Despite these treaties, and the work of the UN High Commission for Refugees, there is somewhere between 30 and 40 million refugees, many of them, such as many Palestinians, living for decades outside their homelands. This is in addition to more than 40 million people displaced within their own countries.
While for a long time refugee numbers were reducing, in recent years, particularly driven by the Syrian conflict, there have been increases in the number of people being displaced.
During the COVID-19 crisis, boatloads of Rohingya refugees were turned away by port after port. This tragedy has echoes of pre-World War II when ships of Jewish refugees fleeing Nazi Germany were refused entry by multiple countries.
And as a catastrophe of a different kind looms, there is no international framework in place for responding to people who will be displaced by rising seas and other effects of climate change.
4. Conflicts without end
Across the world, there is a shopping list of unresolved civil conflicts and disputed territories.
Palestine and Kashmir are two of the longest-running failures of the UN to resolve disputed lands. More recent, ongoing conflicts include the civil wars in Syria and Yemen.
The common denominator of unresolved conflicts is either division among the great powers, or a lack of international interest due to the geopolitical stakes not being sufficiently high. For instance, the inaction during the Rwandan civil war in the 1990s was not due to a division among great powers, but rather a lack of political will to engage.
In Syria, by contrast, Russia and the US have opposing interests and back opposing sides: Russia backs the government of the Syrian dictator Bashar al-Assad, whereas the US does not.
5. Acting like it’s 1945
The UN is increasingly out of step with the reality of geopolitics today.
The permanent members of the Security Council reflect the division of power internationally at the end of World War II. The continuing exclusion of Germany, Japan, and rising powers such as India and Indonesia, reflects the failure to reflect the changing balance of power.

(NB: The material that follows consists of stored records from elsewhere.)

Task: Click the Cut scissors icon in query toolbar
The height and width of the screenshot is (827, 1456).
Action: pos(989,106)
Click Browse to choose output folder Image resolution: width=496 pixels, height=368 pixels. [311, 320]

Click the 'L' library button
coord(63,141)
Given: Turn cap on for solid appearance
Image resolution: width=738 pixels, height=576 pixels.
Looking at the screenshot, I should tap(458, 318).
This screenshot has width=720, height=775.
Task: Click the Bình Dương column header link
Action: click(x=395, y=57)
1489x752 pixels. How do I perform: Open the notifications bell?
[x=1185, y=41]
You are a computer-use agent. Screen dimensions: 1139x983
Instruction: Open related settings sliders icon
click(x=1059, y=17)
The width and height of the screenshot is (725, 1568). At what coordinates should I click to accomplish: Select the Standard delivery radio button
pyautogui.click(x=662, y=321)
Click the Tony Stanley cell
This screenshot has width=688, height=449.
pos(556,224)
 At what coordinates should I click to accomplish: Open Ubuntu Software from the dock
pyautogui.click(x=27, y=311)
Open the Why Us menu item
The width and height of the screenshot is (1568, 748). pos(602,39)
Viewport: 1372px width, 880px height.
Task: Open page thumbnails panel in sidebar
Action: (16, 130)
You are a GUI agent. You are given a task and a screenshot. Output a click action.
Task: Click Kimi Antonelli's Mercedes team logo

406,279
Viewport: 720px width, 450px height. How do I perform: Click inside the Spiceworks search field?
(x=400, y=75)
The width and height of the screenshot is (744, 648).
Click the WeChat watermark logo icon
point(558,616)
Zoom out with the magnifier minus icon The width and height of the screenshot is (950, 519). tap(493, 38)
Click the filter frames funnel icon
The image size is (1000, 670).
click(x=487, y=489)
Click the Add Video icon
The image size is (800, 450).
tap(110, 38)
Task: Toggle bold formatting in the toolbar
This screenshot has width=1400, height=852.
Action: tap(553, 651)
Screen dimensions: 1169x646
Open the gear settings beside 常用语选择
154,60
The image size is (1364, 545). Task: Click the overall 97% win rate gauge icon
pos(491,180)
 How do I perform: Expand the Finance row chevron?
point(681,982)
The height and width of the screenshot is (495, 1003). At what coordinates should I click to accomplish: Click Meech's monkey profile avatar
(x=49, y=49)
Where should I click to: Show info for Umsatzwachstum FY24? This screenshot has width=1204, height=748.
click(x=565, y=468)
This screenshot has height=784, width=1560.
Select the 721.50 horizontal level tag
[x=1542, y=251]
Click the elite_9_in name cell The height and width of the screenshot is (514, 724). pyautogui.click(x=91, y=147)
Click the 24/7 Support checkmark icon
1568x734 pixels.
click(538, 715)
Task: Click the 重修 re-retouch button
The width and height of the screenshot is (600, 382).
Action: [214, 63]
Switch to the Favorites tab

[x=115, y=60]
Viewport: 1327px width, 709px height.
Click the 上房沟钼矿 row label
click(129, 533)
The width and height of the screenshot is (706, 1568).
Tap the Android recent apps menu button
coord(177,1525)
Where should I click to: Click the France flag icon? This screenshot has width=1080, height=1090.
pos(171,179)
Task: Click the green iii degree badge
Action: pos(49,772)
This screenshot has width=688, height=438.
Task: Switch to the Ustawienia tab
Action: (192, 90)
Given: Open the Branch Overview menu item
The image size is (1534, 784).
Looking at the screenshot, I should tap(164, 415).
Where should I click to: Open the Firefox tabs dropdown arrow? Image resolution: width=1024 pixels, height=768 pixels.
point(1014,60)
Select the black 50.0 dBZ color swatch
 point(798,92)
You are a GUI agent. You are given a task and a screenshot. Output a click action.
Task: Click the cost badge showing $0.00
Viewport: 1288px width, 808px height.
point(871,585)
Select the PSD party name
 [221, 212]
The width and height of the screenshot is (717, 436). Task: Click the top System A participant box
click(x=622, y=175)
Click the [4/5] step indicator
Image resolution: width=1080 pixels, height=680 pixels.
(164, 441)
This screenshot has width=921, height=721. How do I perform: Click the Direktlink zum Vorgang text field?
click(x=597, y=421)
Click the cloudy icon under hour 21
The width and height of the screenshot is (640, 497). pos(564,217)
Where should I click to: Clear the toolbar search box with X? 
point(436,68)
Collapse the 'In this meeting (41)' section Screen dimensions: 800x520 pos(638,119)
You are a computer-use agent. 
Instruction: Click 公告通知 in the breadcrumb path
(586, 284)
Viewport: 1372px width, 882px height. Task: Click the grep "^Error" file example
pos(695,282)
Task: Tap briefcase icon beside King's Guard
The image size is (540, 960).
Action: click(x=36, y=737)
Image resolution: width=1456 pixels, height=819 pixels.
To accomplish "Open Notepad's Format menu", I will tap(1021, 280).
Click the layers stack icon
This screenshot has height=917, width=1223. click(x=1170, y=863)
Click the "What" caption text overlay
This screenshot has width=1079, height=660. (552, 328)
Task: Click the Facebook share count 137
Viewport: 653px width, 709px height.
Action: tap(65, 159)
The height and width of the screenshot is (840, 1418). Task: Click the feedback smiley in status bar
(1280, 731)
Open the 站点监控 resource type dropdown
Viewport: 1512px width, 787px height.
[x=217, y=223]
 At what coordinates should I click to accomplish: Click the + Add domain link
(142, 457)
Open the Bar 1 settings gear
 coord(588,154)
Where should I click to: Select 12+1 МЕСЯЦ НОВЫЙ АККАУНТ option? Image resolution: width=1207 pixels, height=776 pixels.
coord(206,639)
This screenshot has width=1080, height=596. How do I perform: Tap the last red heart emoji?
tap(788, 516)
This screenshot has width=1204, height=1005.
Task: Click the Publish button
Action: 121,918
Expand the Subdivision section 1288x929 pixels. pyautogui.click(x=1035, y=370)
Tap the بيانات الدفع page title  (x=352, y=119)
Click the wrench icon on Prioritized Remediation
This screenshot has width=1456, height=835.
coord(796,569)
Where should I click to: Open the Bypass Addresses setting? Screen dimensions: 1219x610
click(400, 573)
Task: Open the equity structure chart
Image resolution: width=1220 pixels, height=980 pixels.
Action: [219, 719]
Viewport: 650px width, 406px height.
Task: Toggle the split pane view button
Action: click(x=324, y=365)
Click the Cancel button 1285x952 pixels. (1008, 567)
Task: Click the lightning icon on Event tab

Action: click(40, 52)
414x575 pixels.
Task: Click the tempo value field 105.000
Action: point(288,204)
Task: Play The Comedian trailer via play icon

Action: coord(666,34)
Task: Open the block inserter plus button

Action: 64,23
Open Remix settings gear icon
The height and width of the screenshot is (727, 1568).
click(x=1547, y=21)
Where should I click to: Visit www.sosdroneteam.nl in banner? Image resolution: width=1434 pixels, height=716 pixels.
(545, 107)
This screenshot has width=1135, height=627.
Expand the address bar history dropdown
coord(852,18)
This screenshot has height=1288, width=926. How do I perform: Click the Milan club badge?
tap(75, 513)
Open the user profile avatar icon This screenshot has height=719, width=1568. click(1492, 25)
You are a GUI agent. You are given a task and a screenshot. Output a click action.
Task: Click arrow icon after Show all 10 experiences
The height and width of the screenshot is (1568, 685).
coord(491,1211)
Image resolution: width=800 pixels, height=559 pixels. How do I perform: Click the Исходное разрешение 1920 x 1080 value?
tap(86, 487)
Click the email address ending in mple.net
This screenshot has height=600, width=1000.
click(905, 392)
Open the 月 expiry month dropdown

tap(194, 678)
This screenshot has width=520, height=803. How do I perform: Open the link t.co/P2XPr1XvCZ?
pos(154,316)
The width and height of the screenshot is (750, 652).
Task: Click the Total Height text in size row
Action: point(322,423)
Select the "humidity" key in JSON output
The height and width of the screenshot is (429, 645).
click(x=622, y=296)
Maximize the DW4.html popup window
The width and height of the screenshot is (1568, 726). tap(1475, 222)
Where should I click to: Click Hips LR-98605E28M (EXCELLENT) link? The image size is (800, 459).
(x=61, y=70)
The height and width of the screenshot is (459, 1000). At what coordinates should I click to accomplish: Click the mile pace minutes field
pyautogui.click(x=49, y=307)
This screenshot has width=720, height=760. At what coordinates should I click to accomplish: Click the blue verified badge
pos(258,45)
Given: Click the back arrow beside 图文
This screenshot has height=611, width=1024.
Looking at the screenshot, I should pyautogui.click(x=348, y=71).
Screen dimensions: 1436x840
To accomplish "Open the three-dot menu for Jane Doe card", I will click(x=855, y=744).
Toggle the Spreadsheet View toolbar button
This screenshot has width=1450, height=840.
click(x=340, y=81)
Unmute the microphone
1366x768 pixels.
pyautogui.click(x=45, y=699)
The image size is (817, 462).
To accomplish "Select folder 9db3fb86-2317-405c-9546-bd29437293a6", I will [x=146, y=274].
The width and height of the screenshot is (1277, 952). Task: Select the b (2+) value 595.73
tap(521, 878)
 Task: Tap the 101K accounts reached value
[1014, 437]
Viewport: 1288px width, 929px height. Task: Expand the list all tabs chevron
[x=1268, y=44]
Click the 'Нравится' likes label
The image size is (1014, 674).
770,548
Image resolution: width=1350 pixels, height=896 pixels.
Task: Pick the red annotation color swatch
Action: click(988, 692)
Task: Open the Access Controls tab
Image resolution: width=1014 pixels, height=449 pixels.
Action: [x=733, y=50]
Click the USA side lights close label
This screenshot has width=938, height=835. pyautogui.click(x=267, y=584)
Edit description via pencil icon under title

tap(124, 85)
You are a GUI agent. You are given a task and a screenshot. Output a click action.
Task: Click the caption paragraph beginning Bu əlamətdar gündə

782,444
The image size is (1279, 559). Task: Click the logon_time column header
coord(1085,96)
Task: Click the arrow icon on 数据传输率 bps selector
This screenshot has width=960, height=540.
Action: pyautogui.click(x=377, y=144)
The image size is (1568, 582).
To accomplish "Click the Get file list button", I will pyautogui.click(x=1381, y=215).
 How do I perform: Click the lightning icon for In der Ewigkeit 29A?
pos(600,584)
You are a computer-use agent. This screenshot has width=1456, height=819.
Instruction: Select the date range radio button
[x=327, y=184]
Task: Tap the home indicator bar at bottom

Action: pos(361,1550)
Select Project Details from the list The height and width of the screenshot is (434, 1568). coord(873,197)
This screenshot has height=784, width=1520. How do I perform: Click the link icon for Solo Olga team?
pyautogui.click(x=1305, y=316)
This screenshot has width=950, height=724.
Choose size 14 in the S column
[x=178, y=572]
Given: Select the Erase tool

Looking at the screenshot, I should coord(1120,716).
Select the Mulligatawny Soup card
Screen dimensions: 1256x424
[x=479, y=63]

Also, bodies such as the IMF and the World Bank, which are part of the UN system, continue to be dominated by the West. In response, China has created potential rival institutions such as the Asian Infrastructure Investment Bank.
Western domination of UN institutions undermines their credibility. However, a more fundamental problem is that institutions designed in 1945 are a poor fit with the systemic global challenges – of which climate change is foremost – that we face today.